● **PROBLEM TO SOLVE**
Write out the rows again, requests included, starting with the line that contains "You are a GUI" and going on through the line that contains "The height and". Shift each coordinate in the answers by 150, keep every other number the same, and leave the pictures out.

● **DATASET CONTENT**
------------------------------------

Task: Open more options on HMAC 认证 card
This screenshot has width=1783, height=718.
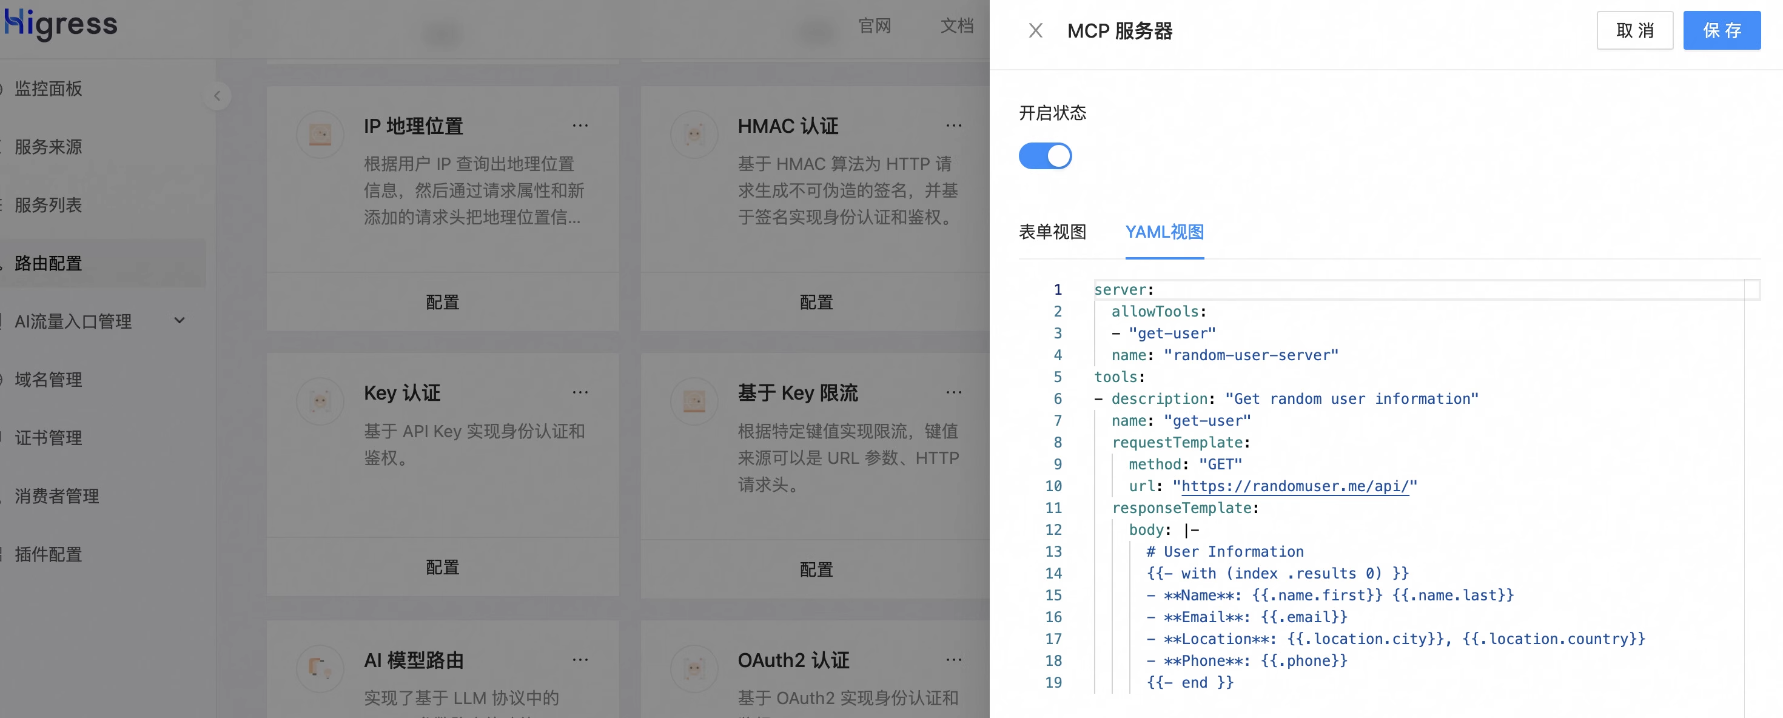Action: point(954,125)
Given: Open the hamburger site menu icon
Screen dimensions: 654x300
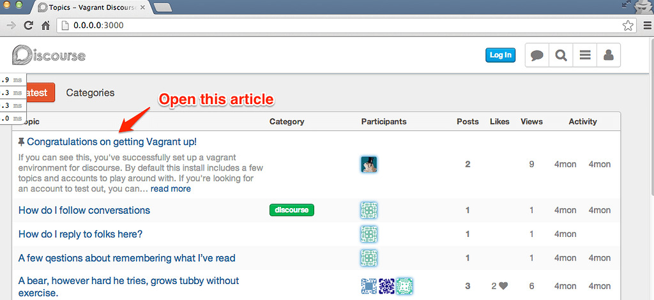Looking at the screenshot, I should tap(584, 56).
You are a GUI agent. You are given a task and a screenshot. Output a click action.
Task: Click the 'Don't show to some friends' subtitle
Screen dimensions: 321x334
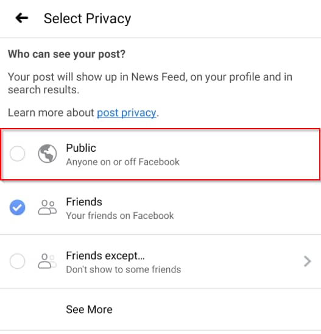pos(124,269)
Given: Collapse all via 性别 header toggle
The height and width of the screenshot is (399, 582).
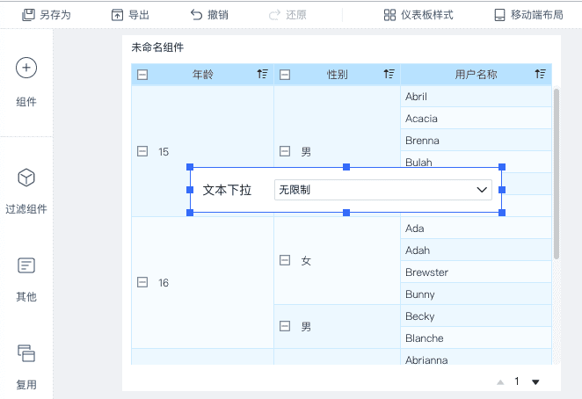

------------------------------------

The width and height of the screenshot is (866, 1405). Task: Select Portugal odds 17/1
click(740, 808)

------------------------------------

● **SOLUTION TO THIS EXERCISE**
You are a GUI agent. You are given a task and a screenshot. Output a click action.
Task: Click the 'Don't show to some friends' subtitle
Screen dimensions: 321x334
pos(274,419)
Given: Collapse all via 性别 header toggle
The height and width of the screenshot is (399, 582).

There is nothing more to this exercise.